** Supplied data follows **
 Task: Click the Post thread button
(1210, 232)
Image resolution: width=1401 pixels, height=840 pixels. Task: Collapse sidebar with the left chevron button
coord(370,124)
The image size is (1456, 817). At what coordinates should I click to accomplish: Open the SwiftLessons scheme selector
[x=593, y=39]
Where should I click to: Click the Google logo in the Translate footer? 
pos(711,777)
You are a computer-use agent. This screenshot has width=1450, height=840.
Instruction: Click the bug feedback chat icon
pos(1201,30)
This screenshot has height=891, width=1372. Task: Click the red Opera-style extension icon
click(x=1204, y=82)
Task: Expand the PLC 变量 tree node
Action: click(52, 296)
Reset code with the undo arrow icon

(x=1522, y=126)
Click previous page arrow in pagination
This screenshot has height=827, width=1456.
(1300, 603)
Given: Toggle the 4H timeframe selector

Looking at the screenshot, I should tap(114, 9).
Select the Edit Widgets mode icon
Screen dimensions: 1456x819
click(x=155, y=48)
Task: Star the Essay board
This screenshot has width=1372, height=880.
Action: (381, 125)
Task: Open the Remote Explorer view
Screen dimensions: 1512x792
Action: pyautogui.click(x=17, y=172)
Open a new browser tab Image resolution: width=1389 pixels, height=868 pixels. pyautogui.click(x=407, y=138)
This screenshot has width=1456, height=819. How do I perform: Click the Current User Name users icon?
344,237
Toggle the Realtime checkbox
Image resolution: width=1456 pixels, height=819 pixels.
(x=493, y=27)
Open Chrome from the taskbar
** End of Supplied data **
Problem statement
Could you copy out the data in full, exactly as it is written?

Answer below
 Task: Click the Post thread button
(1210, 232)
Image resolution: width=1401 pixels, height=840 pixels. Task: Collapse sidebar with the left chevron button
coord(370,124)
The image size is (1456, 817). At what coordinates should I click to accomplish: Open the SwiftLessons scheme selector
[x=593, y=39]
Where should I click to: Click the Google logo in the Translate footer? 
pos(711,777)
You are a computer-use agent. This screenshot has width=1450, height=840.
Instruction: Click the bug feedback chat icon
pos(1201,30)
This screenshot has height=891, width=1372. Task: Click the red Opera-style extension icon
click(x=1204, y=82)
Task: Expand the PLC 变量 tree node
Action: click(52, 296)
Reset code with the undo arrow icon

(x=1522, y=126)
Click previous page arrow in pagination
This screenshot has height=827, width=1456.
(1300, 603)
Given: Toggle the 4H timeframe selector

Looking at the screenshot, I should tap(114, 9).
Select the Edit Widgets mode icon
Screen dimensions: 1456x819
click(x=155, y=48)
Task: Star the Essay board
This screenshot has width=1372, height=880.
Action: (381, 125)
Task: Open the Remote Explorer view
Screen dimensions: 1512x792
Action: pyautogui.click(x=17, y=172)
Open a new browser tab Image resolution: width=1389 pixels, height=868 pixels. pyautogui.click(x=407, y=138)
This screenshot has width=1456, height=819. How do I perform: Click the Current User Name users icon?
344,237
Toggle the Realtime checkbox
Image resolution: width=1456 pixels, height=819 pixels.
(x=493, y=27)
Open Chrome from the taskbar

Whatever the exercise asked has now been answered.